Is it Really that Easy?
- No!
- Absolute values are difficult to manipulate algebraically
- Absolute values cause enormous problems for calculus (Discontinuity)
- We need something else…
Variance and Standard Deviation
Instead of taking the absolute value, we square the deviations from the mean. This yields a positive value. This will result in measures we call the Variance and the Standard Deviation
For Sample-
s: Standard Deviation
s2: Variance
For Population
σ: Standard Deviation
σ2: Variance
In a normal curve, area corresponding to
o 1 SD will comprise 68% of total area
o 2 SD will comprise 95% of total area
o 3 SD will comprise 99.7% of total area
( The 68- 95-99.7 rule)
Coefficient of Variance
Coefficient of variance measures the spread the spread of data set as a proportion of its mean. It is expressed as percentage. It is ratio of sample standard deviation to sample mean. CV of population is based on expected value and SD of a random variable
CV = standard deviation/mean x 100
Percentiles
Percentiles give variability of the distribution. The p’th percentile of distribution is the value such that p% of observations fall at or below it. Median is the 50th percentile. They are used in calculation of growth charts for nutritional surveillance and monitoring
Quartiles
Quartiles are the values that divide the data into four groups containing equal numbers of observations. They are the 25th and 75th percentiles.

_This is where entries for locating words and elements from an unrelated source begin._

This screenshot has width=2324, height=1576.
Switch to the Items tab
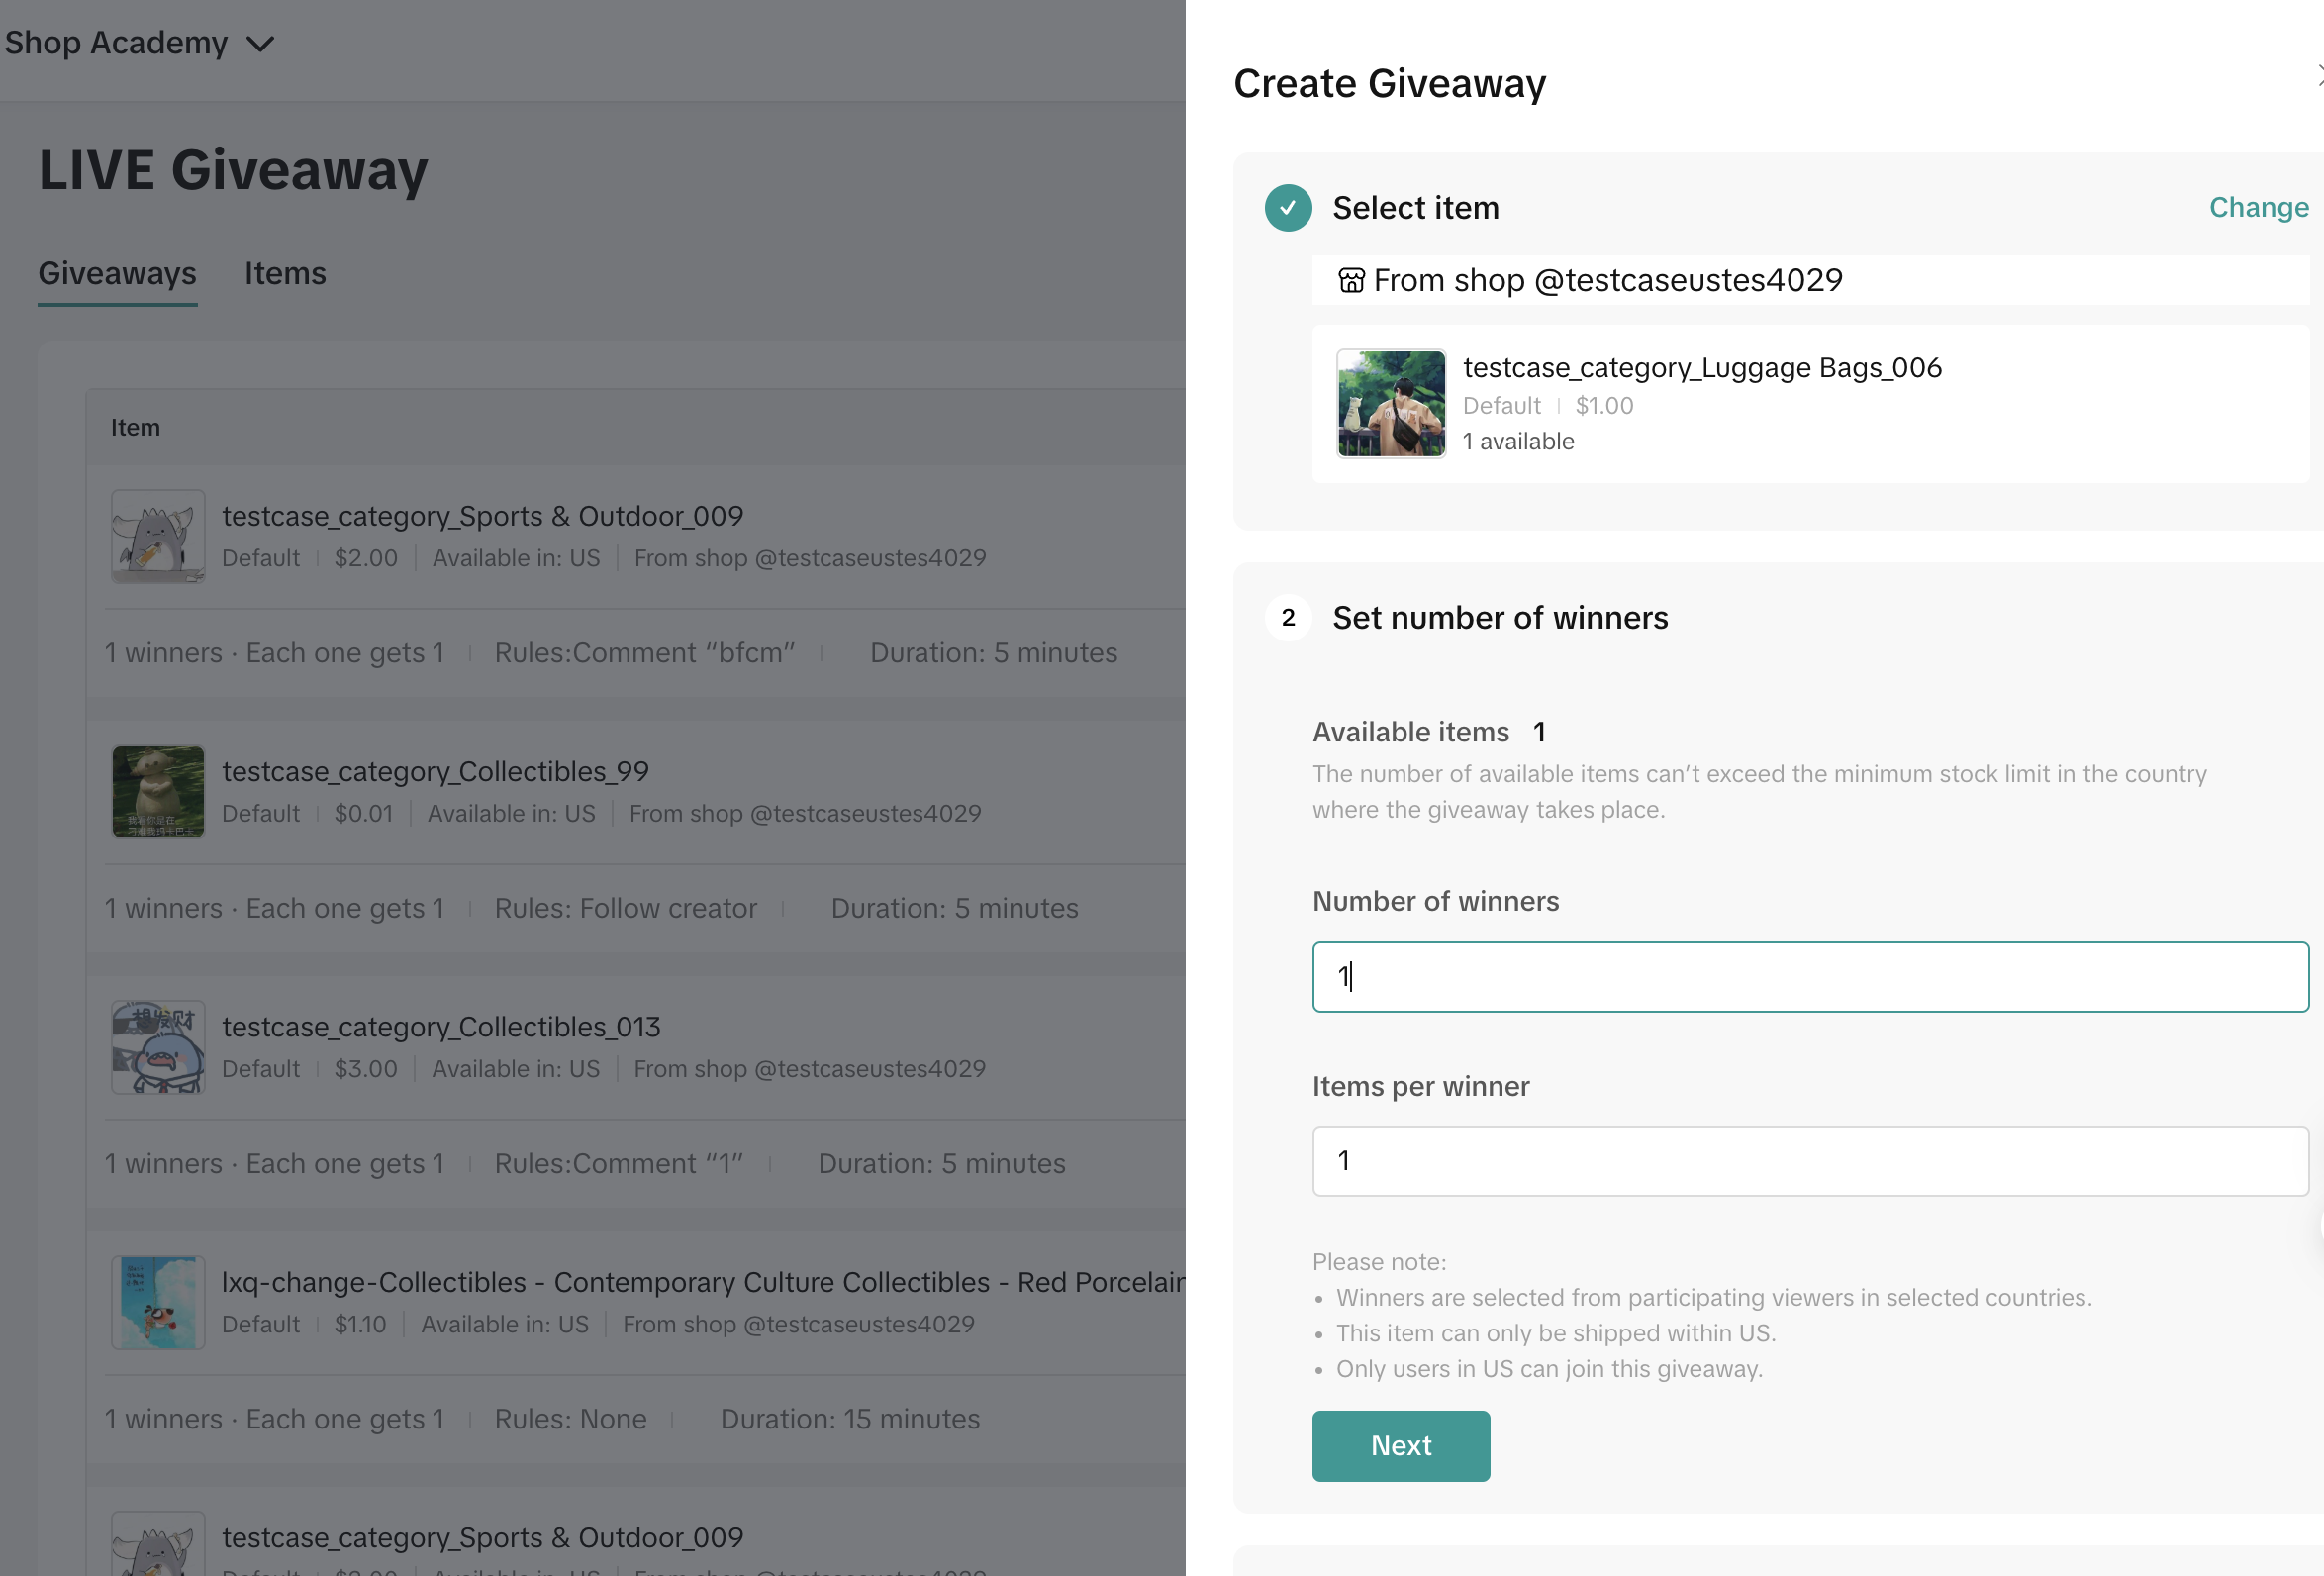tap(285, 274)
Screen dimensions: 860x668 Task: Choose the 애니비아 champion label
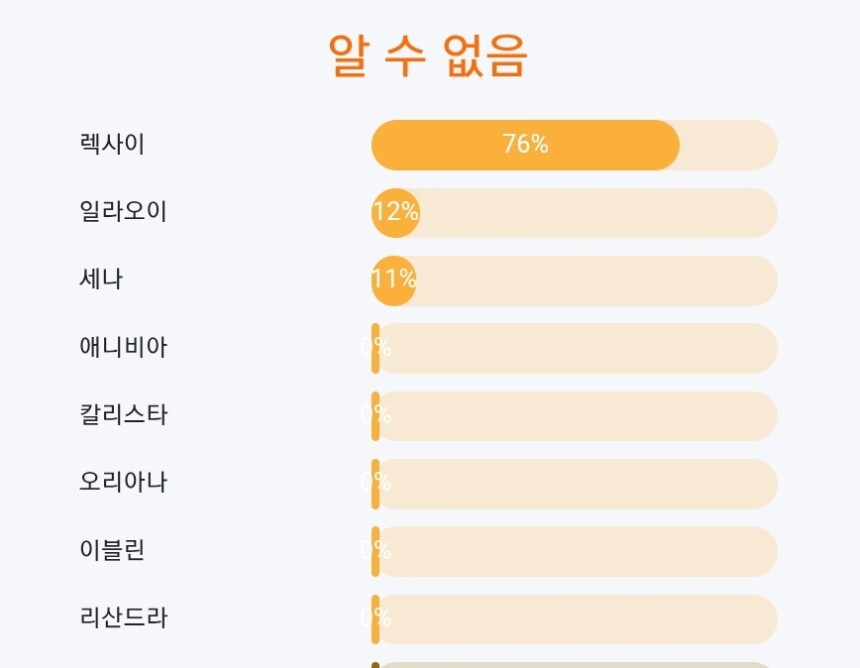[123, 347]
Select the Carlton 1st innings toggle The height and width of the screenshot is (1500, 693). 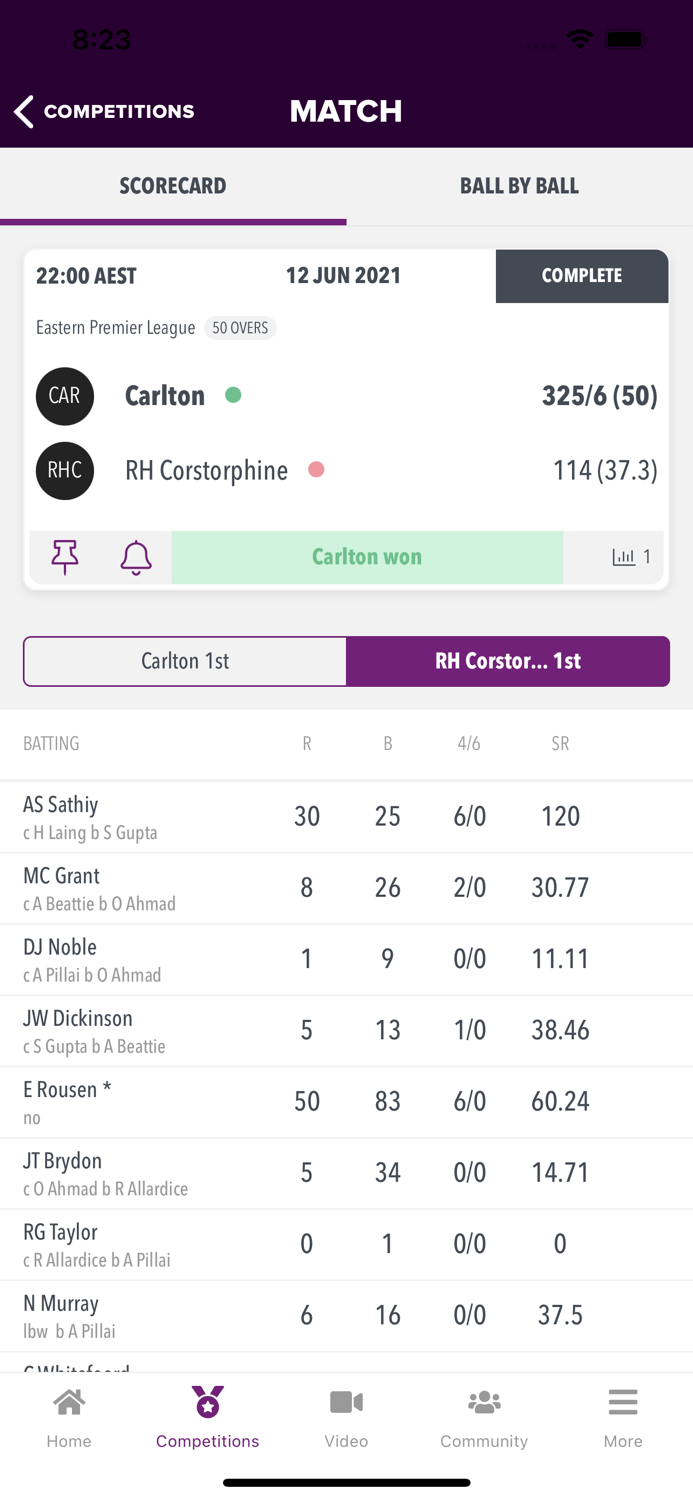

First quartile is the median of observations below the median of the complete data set, third quartile is the median of observations above the median of the complete data set.
Range
The range of a sample /data set is the difference between the largest and smallest observed value of some quantifiable characteristic. It is a simple summary measure, but crude. Like mean it is affected by extreme values
Data: 2,3,4,5,6,6,6,7,7,8,9
RANGE 2- 9= 7
Interquartile Range (IQR)
It is calculated by taking difference between upper and lower quartiles. IQR is the width of an interval which contains middle 50% of sample. It is smaller than range and less affected by outliers.
Data: 2,3,4,56,6,6,7,7,8,9
Upper quartile=7, lower quartile=4, IQR=3